A Comissão de Assuntos Sociais (CAS) do Senado aprovou, nesta quarta-feira (17), um projeto de lei que autoriza a instalação de farmácias completas dentro de supermercados, desde que em espaços exclusivos e separados das demais áreas. A proposta, relatada pelo senador Humberto Costa (PT-PE), altera a Lei de Controle Sanitário de Medicamentos (Lei 5.991/1973) e seguirá para a Câmara dos Deputados, caso não haja pedido para análise no Plenário.

O texto não libera a venda direta de remédios nas prateleiras. A norma prevê que as farmácias ou drogarias funcionem de forma independente, com estrutura própria, farmacêutico presente durante todo o horário de atendimento e cumprimento integral das regras da Anvisa. Para medicamentos controlados, o pagamento deve ser feito antes da entrega ou com o produto lacrado até o caixa.

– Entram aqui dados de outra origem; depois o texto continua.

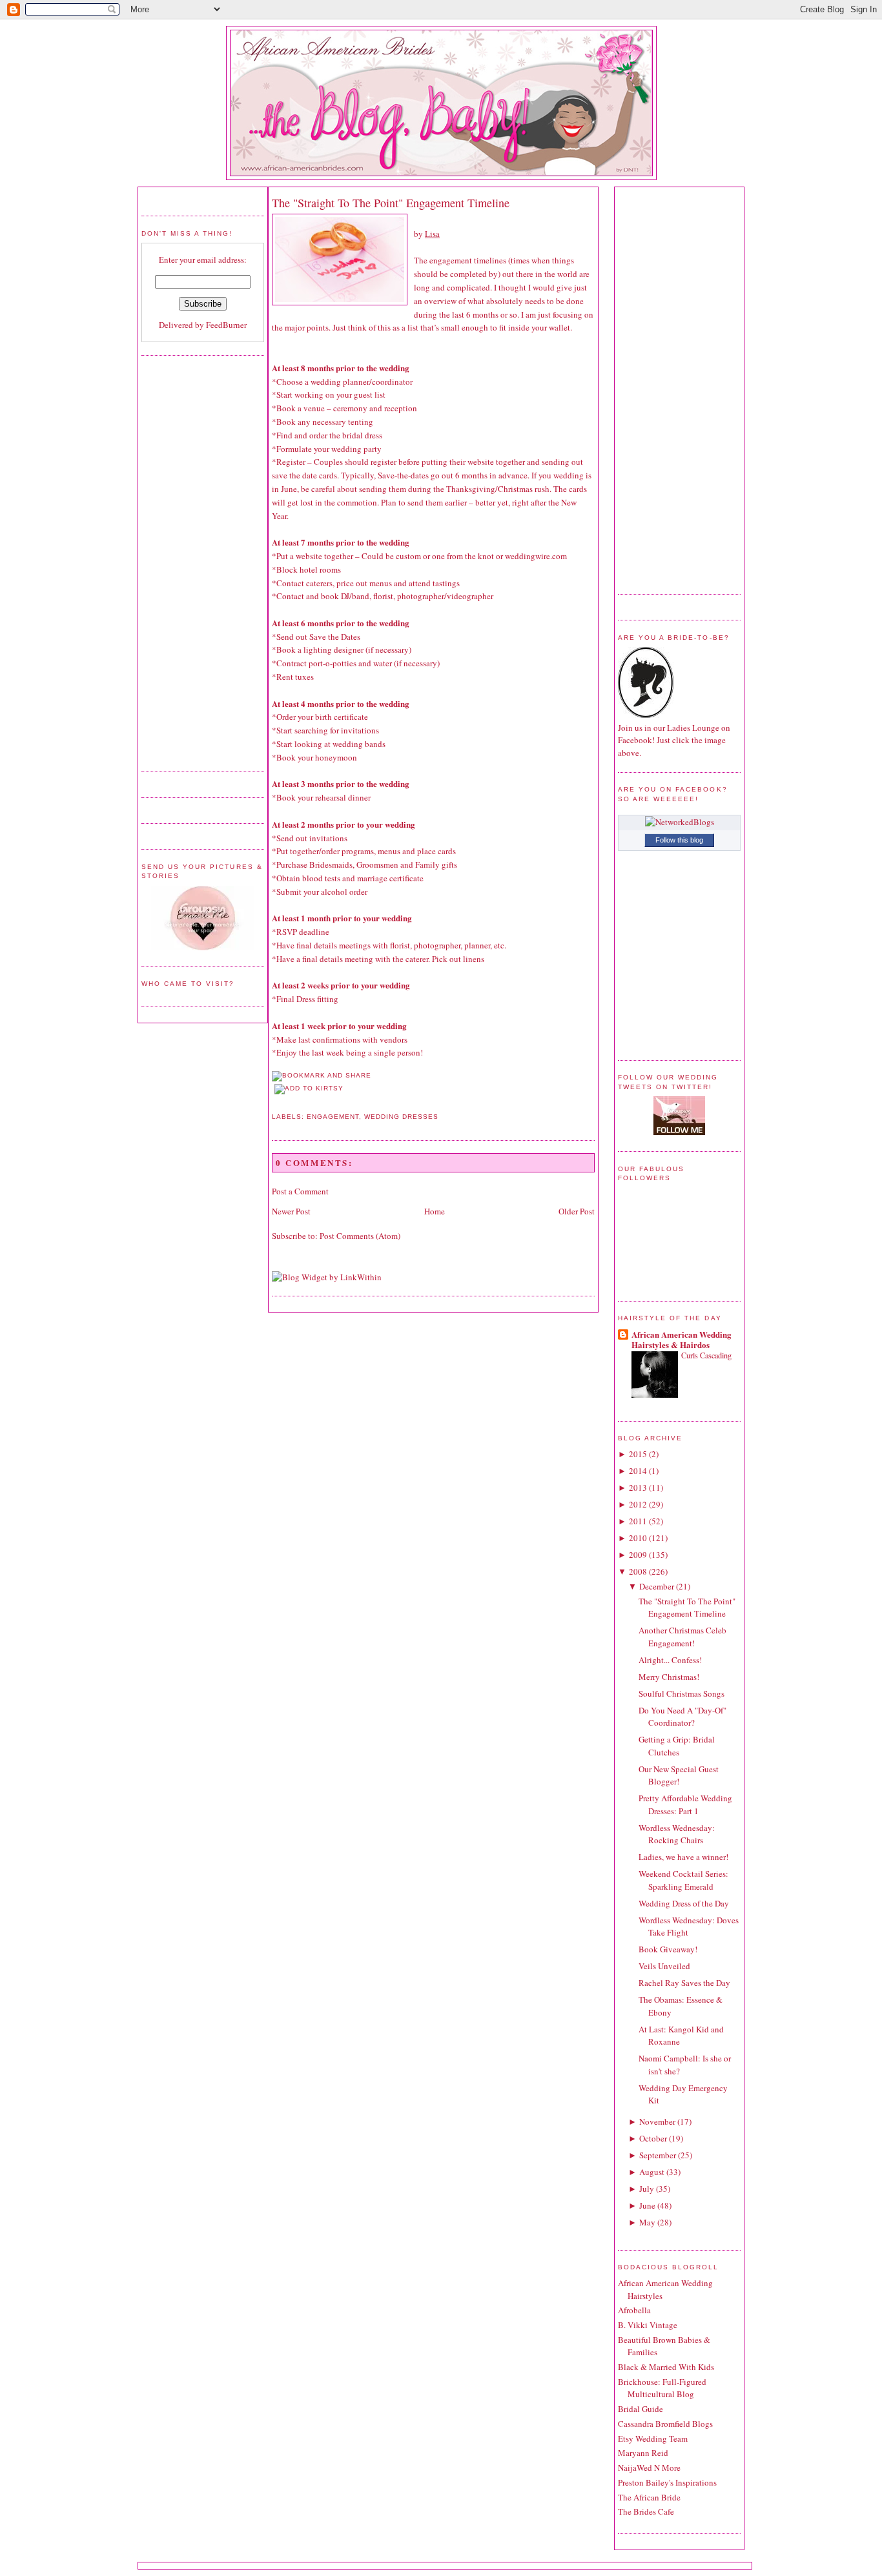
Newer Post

Humberto Costa destacou que o substitutivo busca equilibrar conveniência e segurança. “Autorizar a venda de medicamentos fora do ambiente farmacêutico, mesmo que com o argumento de ampliar o acesso, poderia aumentar práticas que colocam a saúde pública em risco”, afirmou o senador. Ele também alertou para os possíveis impactos negativos sobre pequenas farmácias em regiões periféricas.

Propostas de alteração foram rejeitadas, como a do senador Eduardo Girão (Novo-CE), que sugeria eliminar a obrigatoriedade de farmacêutico, e a de Marcos Pontes (PL-SP), que pretendia permitir marcas próprias de medicamentos — algo proibido pela Anvisa.

O autor do projeto, senador Efraim Filho (União-PB), celebrou o resultado. “A medida beneficia supermercados, farmácias e consumidores, com mais concorrência e, consequentemente, redução de preços, o que é essencial diante do peso dos medicamentos no orçamento das famílias”, afirmou.

Se também for aprovado na Câmara, o projeto permitirá a instalação de farmácias em supermercados em todo o país, sob fiscalização da Anvisa e com a presença obrigatória de profissionais qualificados.